VG: Frankly, what is music if not a spiritual matter? Because if it’s not, it’s very sad.

JVS: And that gets us into what a lot of people play on their iPods.

VG: Ah. Now you see why I don’t have one.

JVS: [laughing] Of course, you could be playing Lera Auerbach, whose music you have recorded several times, on your iPod.

I’d love to conclude with you saying something about Brahms, who is one of the composers who most touches my heart. Could you say something about Brahms’ spirituality in terms of the piano quartet?

VG: Speaking in more general terms about Brahms, because the piano quartet is simply not enough, Brahms was one person that we know was able to have a love affair without having one. He was able to have it all of his life and remain faithful to the love of his life without ever achieving the relationship.

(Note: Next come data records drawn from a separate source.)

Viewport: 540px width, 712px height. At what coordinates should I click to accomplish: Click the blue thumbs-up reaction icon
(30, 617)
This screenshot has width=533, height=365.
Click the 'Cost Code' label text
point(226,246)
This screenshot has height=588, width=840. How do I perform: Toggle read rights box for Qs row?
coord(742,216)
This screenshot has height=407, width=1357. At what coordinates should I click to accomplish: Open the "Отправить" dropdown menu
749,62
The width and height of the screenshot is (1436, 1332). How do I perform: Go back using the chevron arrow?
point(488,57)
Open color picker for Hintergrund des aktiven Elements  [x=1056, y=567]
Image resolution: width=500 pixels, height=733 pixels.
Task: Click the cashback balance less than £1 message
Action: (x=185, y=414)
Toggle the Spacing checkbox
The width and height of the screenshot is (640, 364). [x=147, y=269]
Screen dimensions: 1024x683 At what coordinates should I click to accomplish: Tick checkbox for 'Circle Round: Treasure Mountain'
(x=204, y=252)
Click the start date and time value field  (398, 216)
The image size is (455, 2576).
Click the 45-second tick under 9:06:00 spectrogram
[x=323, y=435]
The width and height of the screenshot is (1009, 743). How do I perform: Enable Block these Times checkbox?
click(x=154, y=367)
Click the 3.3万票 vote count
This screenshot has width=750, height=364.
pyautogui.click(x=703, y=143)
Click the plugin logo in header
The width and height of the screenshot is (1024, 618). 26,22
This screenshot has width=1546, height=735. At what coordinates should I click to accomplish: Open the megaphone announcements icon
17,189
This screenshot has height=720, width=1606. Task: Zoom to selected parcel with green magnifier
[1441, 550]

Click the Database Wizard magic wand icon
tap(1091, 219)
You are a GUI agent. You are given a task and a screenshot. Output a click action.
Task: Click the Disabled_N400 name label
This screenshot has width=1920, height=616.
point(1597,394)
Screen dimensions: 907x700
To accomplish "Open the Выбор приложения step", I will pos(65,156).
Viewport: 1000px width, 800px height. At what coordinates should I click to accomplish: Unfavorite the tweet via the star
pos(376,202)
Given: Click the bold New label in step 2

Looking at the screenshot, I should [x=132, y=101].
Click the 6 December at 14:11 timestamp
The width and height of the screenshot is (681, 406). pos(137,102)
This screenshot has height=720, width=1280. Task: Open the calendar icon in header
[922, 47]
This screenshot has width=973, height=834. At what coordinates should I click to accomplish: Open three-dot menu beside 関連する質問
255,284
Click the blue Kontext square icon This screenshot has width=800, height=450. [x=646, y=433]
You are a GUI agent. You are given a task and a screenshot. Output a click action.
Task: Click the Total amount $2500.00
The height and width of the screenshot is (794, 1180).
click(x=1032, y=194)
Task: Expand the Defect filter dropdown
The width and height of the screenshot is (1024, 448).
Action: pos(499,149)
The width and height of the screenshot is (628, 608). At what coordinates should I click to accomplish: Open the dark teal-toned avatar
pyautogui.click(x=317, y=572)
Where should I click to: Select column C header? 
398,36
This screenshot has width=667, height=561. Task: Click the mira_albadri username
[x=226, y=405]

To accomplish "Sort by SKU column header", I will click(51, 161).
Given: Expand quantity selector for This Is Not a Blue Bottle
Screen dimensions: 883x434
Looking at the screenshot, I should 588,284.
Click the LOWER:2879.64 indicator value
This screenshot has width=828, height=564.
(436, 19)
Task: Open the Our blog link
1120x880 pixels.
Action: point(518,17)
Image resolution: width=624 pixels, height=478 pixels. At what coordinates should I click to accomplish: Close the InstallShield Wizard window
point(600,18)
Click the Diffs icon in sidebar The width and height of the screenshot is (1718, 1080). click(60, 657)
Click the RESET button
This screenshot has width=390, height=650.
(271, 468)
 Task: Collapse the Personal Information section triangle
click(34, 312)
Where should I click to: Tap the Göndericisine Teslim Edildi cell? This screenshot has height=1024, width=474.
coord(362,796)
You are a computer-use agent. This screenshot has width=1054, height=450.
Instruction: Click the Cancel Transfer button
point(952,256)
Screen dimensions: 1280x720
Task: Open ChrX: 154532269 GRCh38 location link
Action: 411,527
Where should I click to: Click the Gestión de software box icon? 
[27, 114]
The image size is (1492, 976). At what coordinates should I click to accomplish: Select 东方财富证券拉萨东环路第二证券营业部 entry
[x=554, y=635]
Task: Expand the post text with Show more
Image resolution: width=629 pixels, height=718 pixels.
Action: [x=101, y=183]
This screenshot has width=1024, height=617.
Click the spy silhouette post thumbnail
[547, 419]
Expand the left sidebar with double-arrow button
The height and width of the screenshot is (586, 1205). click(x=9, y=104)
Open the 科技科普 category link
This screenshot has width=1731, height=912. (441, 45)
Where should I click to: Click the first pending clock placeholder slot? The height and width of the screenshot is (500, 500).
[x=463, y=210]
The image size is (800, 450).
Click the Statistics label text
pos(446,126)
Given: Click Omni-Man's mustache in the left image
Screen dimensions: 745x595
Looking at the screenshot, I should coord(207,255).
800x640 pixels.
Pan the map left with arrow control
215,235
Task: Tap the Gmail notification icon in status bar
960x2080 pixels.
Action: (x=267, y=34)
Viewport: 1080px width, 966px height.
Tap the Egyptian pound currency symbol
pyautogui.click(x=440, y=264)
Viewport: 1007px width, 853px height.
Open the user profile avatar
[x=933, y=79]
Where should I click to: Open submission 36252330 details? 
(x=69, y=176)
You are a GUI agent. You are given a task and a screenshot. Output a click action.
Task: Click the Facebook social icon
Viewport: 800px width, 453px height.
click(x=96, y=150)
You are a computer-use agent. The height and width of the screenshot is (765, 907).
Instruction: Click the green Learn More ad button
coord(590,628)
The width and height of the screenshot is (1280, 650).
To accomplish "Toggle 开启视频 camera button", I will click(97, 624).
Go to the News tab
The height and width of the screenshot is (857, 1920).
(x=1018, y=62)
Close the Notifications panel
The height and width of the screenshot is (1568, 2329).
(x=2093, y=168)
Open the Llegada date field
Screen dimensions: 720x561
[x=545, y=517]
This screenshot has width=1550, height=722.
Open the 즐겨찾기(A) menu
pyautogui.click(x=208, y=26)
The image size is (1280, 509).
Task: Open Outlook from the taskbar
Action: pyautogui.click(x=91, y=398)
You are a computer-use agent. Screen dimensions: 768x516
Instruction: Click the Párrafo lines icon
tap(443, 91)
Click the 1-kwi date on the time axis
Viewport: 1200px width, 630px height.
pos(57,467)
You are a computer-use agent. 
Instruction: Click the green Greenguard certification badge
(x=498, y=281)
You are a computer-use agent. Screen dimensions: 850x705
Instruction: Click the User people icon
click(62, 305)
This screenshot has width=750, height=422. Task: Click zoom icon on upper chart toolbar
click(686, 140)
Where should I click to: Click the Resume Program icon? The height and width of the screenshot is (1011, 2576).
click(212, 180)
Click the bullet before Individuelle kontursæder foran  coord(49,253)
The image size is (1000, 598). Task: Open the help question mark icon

For me, composers come and go. There are phases. I went through phases of a number of composers that appear in my life. They leave me, they come back. With Brahms, I never noticed when he arrived. But when he arrived, I knew that he would never leave. He never did, and I know for sure he never will. He’s one composer that you come back to time after time to the same piece, and the bottom is endless. There is absolutely endless amount of information to connect to, to fulfill. Brahms is one of probably two or three musical miracles I think, probably Mozart and Bach being the other two.

JVS: I will definitely be there at one of the concerts and come backstage to say hello.

VG: Please do. It has been a pleasure.